Le tireur, un élève du lycée, qui s'est rendu de lui-même, est apparu vendredi soir menotté, tête baissée, répondant simplement "Oui monsieur", "Non monsieur" aux questions d'un juge portant sur des points de procédure. Il a notamment été inculpé pour meurtres, un crime passible de la peine de mort au Texas.

Plusieurs médias américains l’ont identifié comme étant Dimitrios Pagourtzis, qui, selon le Houston Chronicle, était armé de trois armes appartenant à son père – un fusil semi-automatique AR-15, un revolver, un fusil à pompe – et de bombes artisanales laissées dans une maison et dans un véhicule.

"Je ne sais pas si le père était au courant", a expliqué le gouverneur qui a indiqué que des informations trouvées "dans ses journaux, sur son ordinateur et son téléphone" avaient permis d'établir que le tireur prévoyait de se suicider après l'attaque qu'il avait planifiée.

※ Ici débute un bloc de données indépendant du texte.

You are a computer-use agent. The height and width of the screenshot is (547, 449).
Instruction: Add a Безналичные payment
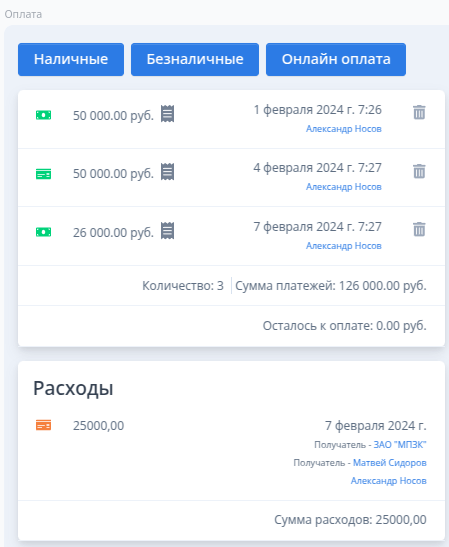pos(195,59)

Trump dénonce "une attaque horrible"

Si certains de ses camarades ont évoqué un adolescent calme, qui restait dans son coin et avait peu d'amis, les raisons qui ont poussé le jeune adolescent à commettre ce massacre restaient, pour l'heure, inconnues.

Le mode opératoire, l'apparence juvénile du tireur et le désarroi des adolescents filmés en train d'évacuer par les télévisions nationales donnent un air de déjà vu à cette nouvelle fusillade dans une école, trois mois après celle de Parkland, en Floride.

Le président américain, Donald Trump, a exprimé sa profonde tristesse, dénonçant "une attaque horrible". "Cela dure depuis trop longtemps", a-t-il affirmé, assurant que son administration était déterminée à faire "tout ce qui est en son pouvoir" pour protéger les étudiants et s'assurer que "ceux qui représentent une menace pour eux-mêmes et pour les autres" ne puissent détenir d'armes. Son épouse, Melania Trump, a elle aussi exprimé son soutien aux victimes : "Mon cœur va à Santa Fe et à tout le Texas, aujourd'hui", a-t-elle twitté.

"Une fois de plus, le Texas a vu le visage du diable", a déclaré de son côté le sénateur Ted Cruz. Une veillée de prière a été organisée à Santa Fe en hommage aux victimes. Les joueurs de l'équipe texane de baseball des Houston Astros ont respecté une minute de silence avant leur match.